Task instructions. All that is needed is an exact repetition of the lines from the one containing "This screenshot has" through the final line of the material, without pictures.

Input data.
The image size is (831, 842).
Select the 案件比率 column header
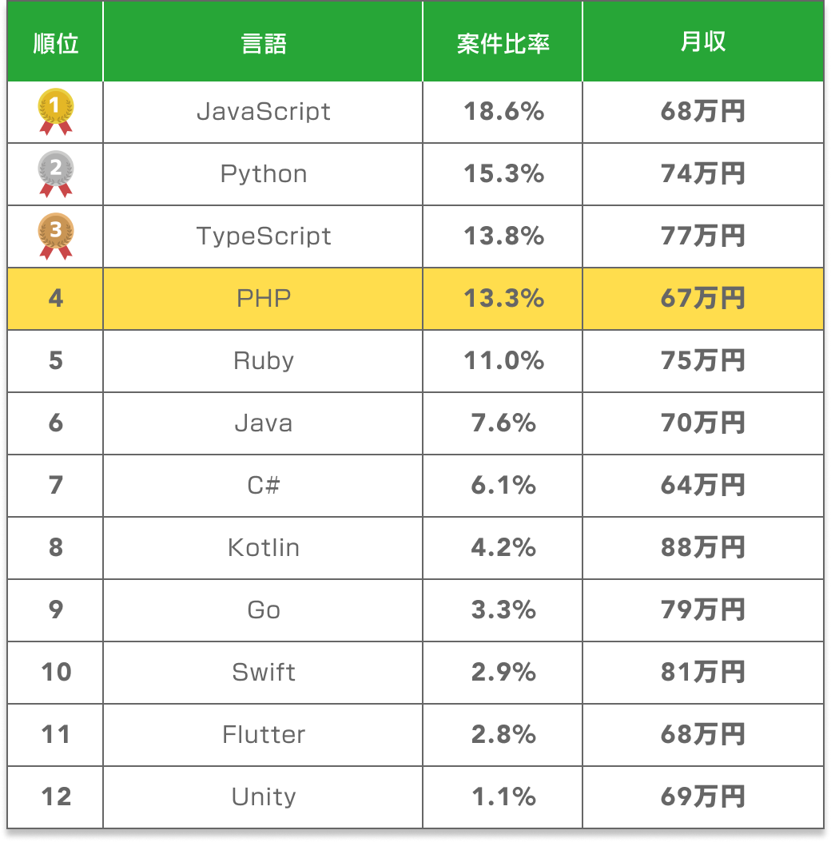click(x=503, y=43)
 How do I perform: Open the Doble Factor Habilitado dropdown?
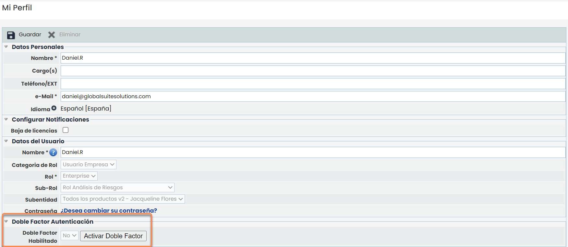pos(69,236)
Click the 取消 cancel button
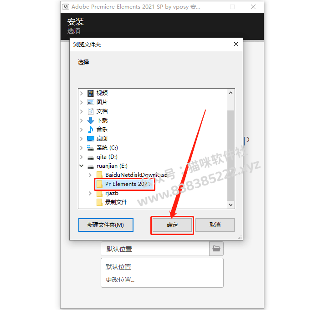 click(x=215, y=225)
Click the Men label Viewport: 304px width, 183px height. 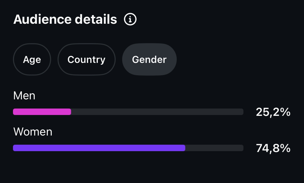24,96
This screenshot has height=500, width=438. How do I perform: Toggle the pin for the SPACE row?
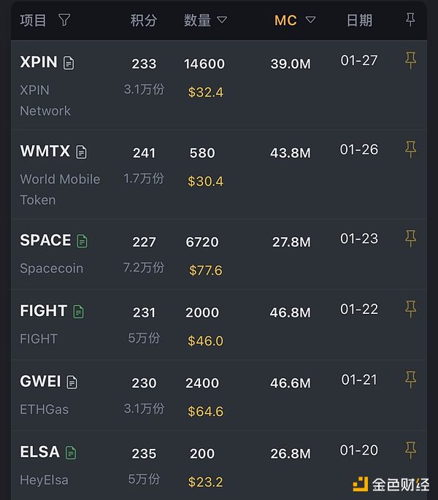(x=410, y=239)
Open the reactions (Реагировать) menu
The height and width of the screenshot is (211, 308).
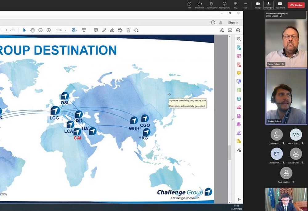(225, 5)
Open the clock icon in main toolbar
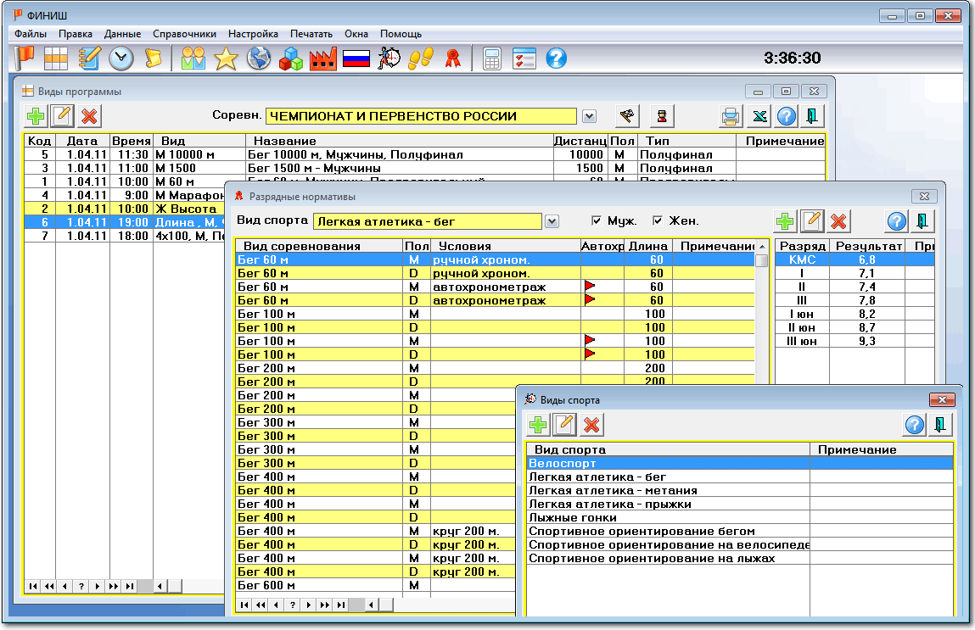Image resolution: width=975 pixels, height=630 pixels. (x=121, y=58)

Worked solution.
This screenshot has height=500, width=438. How do I perform: Toggle the pin for the SPACE row?
(x=410, y=239)
Open the reactions (Реагировать) menu
The height and width of the screenshot is (211, 308).
(225, 5)
Open the clock icon in main toolbar
Image resolution: width=975 pixels, height=630 pixels. (x=121, y=58)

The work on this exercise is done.